──────── Source information

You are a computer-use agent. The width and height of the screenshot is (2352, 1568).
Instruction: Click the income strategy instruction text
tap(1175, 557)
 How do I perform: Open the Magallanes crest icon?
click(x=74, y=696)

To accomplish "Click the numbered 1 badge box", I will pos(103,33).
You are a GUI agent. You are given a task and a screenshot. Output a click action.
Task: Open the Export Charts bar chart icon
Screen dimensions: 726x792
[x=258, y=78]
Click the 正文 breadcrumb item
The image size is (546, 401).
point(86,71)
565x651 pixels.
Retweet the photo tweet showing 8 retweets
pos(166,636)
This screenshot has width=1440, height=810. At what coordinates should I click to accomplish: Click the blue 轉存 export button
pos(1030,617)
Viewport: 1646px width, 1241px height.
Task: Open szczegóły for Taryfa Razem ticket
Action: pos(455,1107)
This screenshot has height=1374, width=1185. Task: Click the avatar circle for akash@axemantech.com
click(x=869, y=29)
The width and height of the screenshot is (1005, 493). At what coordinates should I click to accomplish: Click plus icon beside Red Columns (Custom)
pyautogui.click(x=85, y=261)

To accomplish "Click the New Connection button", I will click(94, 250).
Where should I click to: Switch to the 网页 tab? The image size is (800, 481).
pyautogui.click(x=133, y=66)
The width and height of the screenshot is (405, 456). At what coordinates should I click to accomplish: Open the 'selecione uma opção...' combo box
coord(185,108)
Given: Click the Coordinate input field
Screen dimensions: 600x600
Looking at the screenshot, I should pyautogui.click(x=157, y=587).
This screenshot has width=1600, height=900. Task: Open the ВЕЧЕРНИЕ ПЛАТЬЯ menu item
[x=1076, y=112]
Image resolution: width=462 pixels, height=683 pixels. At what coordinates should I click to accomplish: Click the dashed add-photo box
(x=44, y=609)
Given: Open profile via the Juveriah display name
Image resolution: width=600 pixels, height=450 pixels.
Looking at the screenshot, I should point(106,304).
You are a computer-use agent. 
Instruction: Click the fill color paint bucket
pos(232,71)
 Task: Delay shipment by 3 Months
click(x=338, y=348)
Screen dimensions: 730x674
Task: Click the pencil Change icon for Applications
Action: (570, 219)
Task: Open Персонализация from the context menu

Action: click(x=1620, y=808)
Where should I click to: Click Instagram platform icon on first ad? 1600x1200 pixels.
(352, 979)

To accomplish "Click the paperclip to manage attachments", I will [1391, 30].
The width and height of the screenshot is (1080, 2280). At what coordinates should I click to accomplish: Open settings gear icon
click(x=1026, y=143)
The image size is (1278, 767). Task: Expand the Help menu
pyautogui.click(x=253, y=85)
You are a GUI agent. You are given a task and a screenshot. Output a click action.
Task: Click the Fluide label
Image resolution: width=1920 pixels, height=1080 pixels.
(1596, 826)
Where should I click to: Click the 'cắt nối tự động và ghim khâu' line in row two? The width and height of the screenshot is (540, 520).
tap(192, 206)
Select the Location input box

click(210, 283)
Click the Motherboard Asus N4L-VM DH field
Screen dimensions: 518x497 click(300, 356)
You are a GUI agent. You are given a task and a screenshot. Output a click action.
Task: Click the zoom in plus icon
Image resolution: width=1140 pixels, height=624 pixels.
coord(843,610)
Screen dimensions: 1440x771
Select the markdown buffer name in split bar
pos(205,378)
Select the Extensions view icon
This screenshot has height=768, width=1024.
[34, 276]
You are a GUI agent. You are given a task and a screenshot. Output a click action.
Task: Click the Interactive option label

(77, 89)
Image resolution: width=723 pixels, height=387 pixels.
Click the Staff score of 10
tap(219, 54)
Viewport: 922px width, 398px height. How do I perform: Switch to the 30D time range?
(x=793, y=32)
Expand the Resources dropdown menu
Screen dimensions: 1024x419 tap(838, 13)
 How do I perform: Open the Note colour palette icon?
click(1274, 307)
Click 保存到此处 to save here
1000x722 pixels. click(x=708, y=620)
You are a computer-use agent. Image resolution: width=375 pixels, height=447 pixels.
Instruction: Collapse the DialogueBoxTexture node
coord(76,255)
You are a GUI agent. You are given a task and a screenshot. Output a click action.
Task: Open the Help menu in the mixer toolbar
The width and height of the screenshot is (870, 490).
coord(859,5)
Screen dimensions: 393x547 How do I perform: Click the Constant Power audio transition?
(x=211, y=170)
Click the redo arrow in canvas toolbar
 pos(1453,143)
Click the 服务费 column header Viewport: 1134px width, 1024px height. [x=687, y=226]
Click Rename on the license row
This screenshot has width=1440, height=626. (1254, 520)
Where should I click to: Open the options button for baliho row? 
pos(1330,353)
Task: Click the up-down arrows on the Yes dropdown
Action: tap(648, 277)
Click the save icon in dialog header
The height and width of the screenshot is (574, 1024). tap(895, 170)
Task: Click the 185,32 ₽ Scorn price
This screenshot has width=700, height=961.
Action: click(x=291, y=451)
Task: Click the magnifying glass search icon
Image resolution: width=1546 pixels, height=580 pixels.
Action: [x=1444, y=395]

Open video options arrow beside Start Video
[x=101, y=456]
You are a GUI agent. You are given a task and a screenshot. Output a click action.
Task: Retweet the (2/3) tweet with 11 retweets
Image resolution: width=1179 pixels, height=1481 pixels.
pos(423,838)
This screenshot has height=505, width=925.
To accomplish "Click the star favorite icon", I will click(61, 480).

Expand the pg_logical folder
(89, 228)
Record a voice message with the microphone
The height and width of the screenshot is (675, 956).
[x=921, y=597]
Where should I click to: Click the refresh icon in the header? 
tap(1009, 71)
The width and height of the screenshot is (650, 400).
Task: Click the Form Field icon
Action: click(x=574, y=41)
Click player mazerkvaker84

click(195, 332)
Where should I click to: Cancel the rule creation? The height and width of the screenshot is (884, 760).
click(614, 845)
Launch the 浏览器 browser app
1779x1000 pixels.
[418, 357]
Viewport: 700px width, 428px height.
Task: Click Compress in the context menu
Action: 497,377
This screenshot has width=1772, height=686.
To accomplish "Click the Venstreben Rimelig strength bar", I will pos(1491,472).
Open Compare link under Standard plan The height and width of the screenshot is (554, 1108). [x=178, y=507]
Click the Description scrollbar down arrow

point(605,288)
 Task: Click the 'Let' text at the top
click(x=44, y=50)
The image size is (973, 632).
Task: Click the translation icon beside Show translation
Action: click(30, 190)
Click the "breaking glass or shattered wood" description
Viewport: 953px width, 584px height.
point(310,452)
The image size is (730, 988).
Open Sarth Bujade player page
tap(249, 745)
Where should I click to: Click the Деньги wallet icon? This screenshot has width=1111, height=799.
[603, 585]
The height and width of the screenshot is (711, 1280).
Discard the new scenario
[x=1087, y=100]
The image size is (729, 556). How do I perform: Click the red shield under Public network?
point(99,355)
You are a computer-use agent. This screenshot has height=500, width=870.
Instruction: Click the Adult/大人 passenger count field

────────────────

### [What the task requires]
All lines holding the word "with" must be copied from the data.

### [Exercise response]
Task: Retweet the (2/3) tweet with 11 retweets
Record a voice message with the microphone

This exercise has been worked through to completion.